Böğürtlen Zamanı, zorlu koşullarda çekilen bir filmdi. 14 Temmuz filmi de zorlu koşullarda çekilmişti. Ama biz Kürtler hiçbir zaman rahat bir süreç yaşamadık ki. Hep zorlu koşullarda yaşadık. Dolayısıyla zorlu koşullardan geçerek belli bir evreye geldik. Önemli olan bu eserleri üretme sürecidir.
Böğürtlen Zamanı filminin çekimlerine 2017’nin Ağustos ayında başladık, bir buçuk ayda tamamladık. Hem benim hem de oyuncuların yaşadıklarından çok bağımsız değildi filmin konusu. Filmin çekildiği mekanda yaşayan köylüler de Saddam’dan benzer bir zulüm görmüştü. Hepimizin duyguları ortaktı. Set işçisinden, kameraman asistanına kadar herkes kendi özgücüyle bu filmde emek verdi. O yüzden bu film kolektif olarak çekildi.
Filmlerinizi halka ulaştırmada ne tür sıkıntılar yaşıyorsunuz?
Sinemamızın en büyük sorunlarından biri çekilen filmleri halka ulaştırma sorunudur. Filmlerimizi halka ulaştırma argümanları zayıf. Profesyonel anlamda sinema salonlarında gösterilmeleri gerekir.

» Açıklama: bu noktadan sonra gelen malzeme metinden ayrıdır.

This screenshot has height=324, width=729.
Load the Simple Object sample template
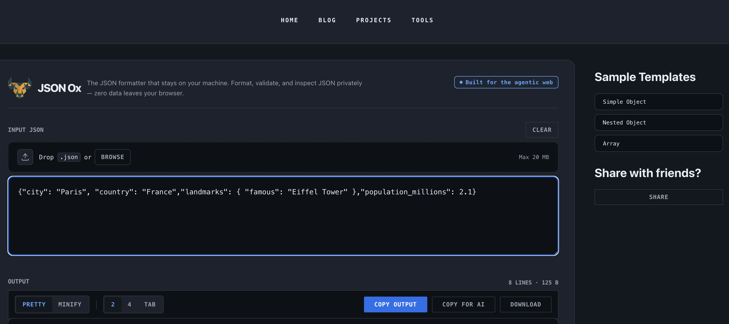pos(658,102)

Böğürtlen Zamanı nerelerde gösterildi ve şu an nerelerde gösterimde?
Avrupa’da belli ülkelerin sinema salonlarında gösterime girdi. Rojava’da da dört ay içerisinde gösterime girecek. Fakat şu an Kürtlerin yaptığı bazı festivaller var. Amsterdam Kürt Film Festivali, Paris Kürt Film Festivali’nde filmler halkla buluştu. Halk filmleri büyük bir coşkuyla karşıladı. Halk da artık kendi sinemasını yakından takip ediyor. Kendi filmlerini gördüğü zaman mutlu oluyor. Bu coşku ve enerji bizi de etkiliyor, başka filmleri yapmamızı tetikliyor. Çünkü halk, yarattığımız değerleri sahipleniyor. Filmlerimizi izleyen halka teşekkürlerimizi sunuyoruz. Birçok Avrupa ülkesinde filmimiz gösterimde. Bu film, halkın filmidir. Dört ay içinde bütün alanlarda gösterime sunulacak.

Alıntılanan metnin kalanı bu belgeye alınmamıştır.